Una nuova alleanza entra in campo: tra quel che rimane del capitalismo italiano ormai in gran parte rinazionalizzato (senza Iri però), con le devastanti conseguenze che ci attendono, e ciò che ancora pulsa ma a fatica di quello francese, acciaccato ma in buona salute grazie alla prossima cacciata di Macron, già concordata dalle sue cuspidi. Questi due capitalismi, così diseguali in potenza e in lungimiranza, sono costretti ad allearsi. E questo per non precipitare nella crisi del capitalismo tedesco e non solo delle loro nazioni, che da sole non reggono all’urto della riconversione strutturale senza la quale non ci sarà ripresa. Il capitalismo renano (franco-tedesco sì, ma in primis tedesco-Benelux) che dovrà proteggersi dall’incombente crisi cinese e dalla riaffermazione del comando nordamericano che con Biden può ora non fare sconti a nessuno.
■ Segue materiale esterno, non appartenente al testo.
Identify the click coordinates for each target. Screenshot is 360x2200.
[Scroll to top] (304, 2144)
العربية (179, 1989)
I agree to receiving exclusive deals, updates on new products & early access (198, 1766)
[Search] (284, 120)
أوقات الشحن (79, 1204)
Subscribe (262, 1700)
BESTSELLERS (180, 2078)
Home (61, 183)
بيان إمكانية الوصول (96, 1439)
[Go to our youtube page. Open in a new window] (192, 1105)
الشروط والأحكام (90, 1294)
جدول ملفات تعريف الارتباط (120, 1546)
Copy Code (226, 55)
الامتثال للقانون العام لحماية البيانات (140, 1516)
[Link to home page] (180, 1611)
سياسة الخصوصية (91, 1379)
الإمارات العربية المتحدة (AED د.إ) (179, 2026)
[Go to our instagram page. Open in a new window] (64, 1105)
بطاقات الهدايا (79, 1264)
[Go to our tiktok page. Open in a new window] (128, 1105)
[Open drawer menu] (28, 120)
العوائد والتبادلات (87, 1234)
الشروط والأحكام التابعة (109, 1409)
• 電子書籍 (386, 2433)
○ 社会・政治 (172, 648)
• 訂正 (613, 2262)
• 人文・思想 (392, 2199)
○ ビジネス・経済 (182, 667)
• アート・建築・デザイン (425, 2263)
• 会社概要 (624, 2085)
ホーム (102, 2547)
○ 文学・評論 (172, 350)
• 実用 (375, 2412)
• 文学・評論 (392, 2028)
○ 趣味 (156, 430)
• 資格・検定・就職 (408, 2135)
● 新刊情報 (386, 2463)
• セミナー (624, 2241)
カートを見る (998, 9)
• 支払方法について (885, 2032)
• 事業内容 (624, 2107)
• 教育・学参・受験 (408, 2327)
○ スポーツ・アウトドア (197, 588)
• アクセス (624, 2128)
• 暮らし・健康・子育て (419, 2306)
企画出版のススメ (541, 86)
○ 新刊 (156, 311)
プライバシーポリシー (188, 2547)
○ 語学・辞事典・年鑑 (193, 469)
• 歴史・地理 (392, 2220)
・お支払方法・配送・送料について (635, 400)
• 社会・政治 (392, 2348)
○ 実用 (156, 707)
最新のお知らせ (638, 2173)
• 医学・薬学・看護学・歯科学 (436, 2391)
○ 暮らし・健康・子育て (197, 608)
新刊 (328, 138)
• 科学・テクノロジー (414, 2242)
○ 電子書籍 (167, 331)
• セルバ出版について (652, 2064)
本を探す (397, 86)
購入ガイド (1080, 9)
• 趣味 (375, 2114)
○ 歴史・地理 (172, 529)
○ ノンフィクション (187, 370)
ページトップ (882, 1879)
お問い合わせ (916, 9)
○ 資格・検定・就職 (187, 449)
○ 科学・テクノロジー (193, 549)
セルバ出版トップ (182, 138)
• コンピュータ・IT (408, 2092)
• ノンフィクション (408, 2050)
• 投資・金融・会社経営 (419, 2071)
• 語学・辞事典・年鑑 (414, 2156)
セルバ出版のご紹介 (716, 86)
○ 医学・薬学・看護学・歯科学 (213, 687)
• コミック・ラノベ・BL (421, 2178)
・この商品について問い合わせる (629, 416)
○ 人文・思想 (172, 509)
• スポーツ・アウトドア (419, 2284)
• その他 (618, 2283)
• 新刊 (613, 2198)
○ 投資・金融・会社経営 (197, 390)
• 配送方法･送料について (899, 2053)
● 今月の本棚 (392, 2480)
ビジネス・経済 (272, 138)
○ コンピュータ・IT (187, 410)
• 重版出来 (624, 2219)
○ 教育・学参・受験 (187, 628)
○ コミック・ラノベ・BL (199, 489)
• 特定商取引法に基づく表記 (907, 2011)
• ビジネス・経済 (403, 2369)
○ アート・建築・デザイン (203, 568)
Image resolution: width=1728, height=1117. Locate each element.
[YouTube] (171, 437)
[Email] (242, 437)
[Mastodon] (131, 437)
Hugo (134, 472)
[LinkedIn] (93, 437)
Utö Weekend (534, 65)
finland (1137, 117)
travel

Le grandi manovre sono in corso e disegneranno il futuro del mondo e non solo dell’Europa. È per questo che il tour da Cirque du Soleil di Ursula von der Leyen è sconcertante: discende da cavallo per le corti d’Europa e consegna un assegno gigantesco (tipo quello del Sor Pampurio arcicontento) ai premier che sono stravolti, tra l’ammirato e lo sconcertato. Il premier portoghese esclama: “Vado subito in banca”, come nelle vignette de Il Corriere dei Piccoli del “ventennio”. Sono morte centinaia di migliaia di persone; gli ammalati sono stati decine e decine di centinaia di migliaia. Il pericolo delle pandemie cicliche non è stato neppure affrontato come oggetto di intervento comune. Ma è lo spettacolo che deve invece continuare, come se fosse lo spettacolo la carta vincente di una Unione Europea che si allontana sempre di più dall’Europa e dai “problemi della povera gente”, ossia di tutti noi.